#### Objective 1
Decide whether each statement below agrees with the extract on section 61 of the Consumer Protection Act, answering yes or no and quoting the words of the extract that settle it. (a) At common law, any retailer in the supply chain could be held liable in delict for defective goods. (b) Under the Consumer Protection Act, the consumer no longer has to prove negligence. (c) Section 61 makes the Consumer Protection Act stronger than the DTI anticipated.

-- Start of Excerpted passage --

Hi
I suppose your guess is as good as mine at this stage in the absence of any president.
Below is an extract from an article by WWB:
"Section 61 of the Consumer Protection Act prescribes liability for damage caused as a result of unsafe, defective or hazardous goods. This section has invoked apprehension for various suppliers of goods in the supply chain, based on the perceived notion that it imposes strict liability as well as the fact that the net of liability is cast wider than at common law.
At common law only the manufacturer or a distributor who professed to have the expertise and knowledge about the goods he was supplying, could be held liable for the defective goods in delict. Section 61 casts the net of liability wider than at common law, and provides that the producer, importer, distributor and retailer are all jointly and severally liable for defective goods, irrespective of whether or not negligence could be ascribed to the particular supplier. At first blush it appears that in terms of section 61 of the Consumer Protection Act, strict liability is imposed on all the contributors in the supply chain. However, the following claw back clause in terms of section 61(4) allows the following defences to the supplier where:
(a) the unsafe product, defect or failure is wholly attributable to compliance with any regulation;
(b) the unsafe product, characteristic, defect or hazard did not exist at the time that it was supplied by that person to another person; or was wholly attributable to the compliance of instructions provided by that person who supplied the goods;
(c) it is unreasonable to have expected the distributor or retailer to have discovered the unsafe product or characteristic or defect having regard to the supplier’s role in the market.
The intention of the Department of Trade and Industry ("DTI") in proposing strict liability, was to ensure that the consumer would be compensated from any one of the suppliers in the supply chain. A further purpose was to promote accountability and responsibility to consumers even in the cases where there is no contractual nexus between the consumer and the supplier, such as the importer or distributor.
However, the reprieve provided in section 61(4)(c) may have unintended consequences and may actually have provided suppliers with an escape from liability which could conceivably be applied in most circumstances.
The effect of section 61 is that the Consumer Protection Act is weaker than the DTI anticipated. The Consumer Protection Act no longer requires negligence to be proved by the consumer. The supplier, in order to escape liability, will have to prove that it was unreasonable to expect him to have discovered the defect based on his role in the market. This will invariably result in the following enquiry:
1) Would the reasonable supplier have foreseen that the defect would have caused harm or damage?
2) Would a reasonable supplier in the position of the supplier in the supply chain, have taken steps to inspect or discover the defect?
3) Did the supplier take those steps?

-- End of Excerpted passage --

#### Objective 2
Rewrite the stored entries as a numbered list, skipping blank lines. Begin with the first line of the stored entries and stop after the line containing "This screenshot has height=720, width=1280.".

-- Start of Records to use --

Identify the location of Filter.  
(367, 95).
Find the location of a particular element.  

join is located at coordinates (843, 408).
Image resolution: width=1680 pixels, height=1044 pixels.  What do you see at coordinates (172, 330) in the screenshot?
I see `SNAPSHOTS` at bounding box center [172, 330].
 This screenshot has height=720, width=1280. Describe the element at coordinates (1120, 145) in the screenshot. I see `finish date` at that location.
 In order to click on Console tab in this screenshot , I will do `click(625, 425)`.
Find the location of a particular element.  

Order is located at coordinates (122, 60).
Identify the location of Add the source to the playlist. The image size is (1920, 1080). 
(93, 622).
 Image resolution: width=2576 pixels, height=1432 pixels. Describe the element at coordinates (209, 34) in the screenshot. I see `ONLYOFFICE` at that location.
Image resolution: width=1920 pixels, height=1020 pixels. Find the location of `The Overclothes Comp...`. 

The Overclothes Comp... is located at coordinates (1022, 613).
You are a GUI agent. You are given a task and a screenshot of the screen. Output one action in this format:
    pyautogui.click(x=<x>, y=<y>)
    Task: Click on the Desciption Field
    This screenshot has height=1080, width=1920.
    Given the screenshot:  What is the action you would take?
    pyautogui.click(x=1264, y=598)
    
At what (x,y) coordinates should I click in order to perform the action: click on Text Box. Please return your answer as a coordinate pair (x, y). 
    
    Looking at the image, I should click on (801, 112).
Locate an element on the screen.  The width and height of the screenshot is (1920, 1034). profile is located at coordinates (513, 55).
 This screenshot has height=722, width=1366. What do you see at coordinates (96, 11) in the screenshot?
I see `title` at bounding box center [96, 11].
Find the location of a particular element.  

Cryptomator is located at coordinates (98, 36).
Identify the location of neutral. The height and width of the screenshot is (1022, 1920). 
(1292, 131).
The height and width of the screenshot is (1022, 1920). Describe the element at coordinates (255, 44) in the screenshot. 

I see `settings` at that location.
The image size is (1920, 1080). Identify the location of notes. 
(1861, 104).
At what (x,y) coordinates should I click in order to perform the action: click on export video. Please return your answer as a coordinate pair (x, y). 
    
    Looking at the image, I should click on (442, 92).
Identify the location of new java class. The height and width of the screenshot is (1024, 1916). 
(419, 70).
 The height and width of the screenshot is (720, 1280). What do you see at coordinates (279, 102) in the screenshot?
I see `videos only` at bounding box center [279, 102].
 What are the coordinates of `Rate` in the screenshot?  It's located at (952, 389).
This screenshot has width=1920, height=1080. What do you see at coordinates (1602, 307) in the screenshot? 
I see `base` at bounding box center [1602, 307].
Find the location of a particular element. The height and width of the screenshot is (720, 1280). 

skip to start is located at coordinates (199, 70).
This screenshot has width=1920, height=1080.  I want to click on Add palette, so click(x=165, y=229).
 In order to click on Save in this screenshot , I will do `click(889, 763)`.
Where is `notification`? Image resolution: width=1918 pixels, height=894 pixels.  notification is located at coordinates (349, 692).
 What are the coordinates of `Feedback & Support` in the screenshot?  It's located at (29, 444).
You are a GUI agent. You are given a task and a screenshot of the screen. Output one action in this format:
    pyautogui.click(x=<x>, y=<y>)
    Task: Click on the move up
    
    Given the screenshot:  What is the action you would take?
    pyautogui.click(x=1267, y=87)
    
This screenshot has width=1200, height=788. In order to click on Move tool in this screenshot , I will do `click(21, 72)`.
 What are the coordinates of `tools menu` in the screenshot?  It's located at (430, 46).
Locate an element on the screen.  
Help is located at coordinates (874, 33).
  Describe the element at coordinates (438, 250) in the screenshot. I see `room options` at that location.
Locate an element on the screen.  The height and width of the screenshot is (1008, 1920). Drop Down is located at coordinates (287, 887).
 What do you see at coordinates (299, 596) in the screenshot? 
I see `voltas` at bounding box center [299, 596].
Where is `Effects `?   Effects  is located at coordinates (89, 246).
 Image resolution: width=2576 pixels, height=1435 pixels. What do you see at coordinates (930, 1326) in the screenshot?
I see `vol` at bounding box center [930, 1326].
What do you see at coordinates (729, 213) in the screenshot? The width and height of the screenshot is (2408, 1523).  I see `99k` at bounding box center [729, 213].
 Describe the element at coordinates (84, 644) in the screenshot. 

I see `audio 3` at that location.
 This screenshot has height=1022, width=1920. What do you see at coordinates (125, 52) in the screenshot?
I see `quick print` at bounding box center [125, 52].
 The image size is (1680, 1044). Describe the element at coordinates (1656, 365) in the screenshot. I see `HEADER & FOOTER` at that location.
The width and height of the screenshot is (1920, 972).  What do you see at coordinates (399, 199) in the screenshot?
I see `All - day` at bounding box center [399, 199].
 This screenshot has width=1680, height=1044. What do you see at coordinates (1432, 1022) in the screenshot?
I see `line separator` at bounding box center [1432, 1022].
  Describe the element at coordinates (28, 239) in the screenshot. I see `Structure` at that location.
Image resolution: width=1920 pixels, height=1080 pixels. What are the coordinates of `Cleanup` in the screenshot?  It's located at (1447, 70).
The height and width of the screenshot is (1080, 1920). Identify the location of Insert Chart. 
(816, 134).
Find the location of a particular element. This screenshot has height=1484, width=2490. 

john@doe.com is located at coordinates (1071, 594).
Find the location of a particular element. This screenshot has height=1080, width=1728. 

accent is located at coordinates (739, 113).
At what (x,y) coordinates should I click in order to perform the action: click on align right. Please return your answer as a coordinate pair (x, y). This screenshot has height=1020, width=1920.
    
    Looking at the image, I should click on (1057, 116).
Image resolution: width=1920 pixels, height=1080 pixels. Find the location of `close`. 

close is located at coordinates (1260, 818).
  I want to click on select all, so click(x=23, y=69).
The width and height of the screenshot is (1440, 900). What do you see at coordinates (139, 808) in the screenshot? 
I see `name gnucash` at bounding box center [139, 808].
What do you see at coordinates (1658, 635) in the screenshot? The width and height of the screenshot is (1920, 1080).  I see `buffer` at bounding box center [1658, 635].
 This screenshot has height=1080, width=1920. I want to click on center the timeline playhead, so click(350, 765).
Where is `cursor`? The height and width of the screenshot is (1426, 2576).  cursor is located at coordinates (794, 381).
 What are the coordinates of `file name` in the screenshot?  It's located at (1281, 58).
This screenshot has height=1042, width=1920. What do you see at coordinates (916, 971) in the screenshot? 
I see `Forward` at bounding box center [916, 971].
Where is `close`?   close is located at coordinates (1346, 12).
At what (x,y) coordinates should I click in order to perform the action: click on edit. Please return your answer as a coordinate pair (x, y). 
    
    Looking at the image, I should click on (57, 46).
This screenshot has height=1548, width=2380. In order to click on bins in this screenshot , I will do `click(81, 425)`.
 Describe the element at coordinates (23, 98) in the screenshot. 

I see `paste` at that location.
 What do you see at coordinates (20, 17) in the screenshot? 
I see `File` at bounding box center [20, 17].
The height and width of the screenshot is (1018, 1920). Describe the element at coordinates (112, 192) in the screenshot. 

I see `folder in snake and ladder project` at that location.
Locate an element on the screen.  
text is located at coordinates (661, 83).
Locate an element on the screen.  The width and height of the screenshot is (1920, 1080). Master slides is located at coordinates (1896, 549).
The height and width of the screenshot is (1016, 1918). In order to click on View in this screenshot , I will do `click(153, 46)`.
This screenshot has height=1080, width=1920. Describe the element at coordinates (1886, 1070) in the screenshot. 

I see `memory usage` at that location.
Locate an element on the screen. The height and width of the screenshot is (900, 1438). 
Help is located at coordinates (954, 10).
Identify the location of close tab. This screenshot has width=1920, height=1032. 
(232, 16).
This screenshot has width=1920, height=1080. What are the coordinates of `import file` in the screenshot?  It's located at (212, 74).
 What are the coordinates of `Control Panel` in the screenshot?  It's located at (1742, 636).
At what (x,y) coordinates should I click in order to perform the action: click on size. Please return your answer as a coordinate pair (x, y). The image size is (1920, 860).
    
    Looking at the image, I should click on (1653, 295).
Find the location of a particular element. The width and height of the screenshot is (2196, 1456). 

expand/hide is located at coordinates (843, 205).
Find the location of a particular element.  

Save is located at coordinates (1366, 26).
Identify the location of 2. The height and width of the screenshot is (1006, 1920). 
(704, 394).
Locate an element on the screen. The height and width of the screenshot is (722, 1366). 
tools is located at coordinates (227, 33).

-- End of Records to use --

#### Written response 1
(a) No: "At common law only the manufacturer or a distributor who professed to have the expertise and knowledge about the goods he was supplying, could be held liable for the defective goods in delict."
(b) Yes: "The Consumer Protection Act no longer requires negligence to be proved by the consumer."
(c) No: "The effect of section 61 is that the Consumer Protection Act is weaker than the DTI anticipated."

#### Written response 2
1. Identify the location of Filter.  
2. (367, 95).
3. Find the location of a particular element.  
4. join is located at coordinates (843, 408).
5. Image resolution: width=1680 pixels, height=1044 pixels.  What do you see at coordinates (172, 330) in the screenshot?
6. I see `SNAPSHOTS` at bounding box center [172, 330].
7.  This screenshot has height=720, width=1280. Describe the element at coordinates (1120, 145) in the screenshot. I see `finish date` at that location.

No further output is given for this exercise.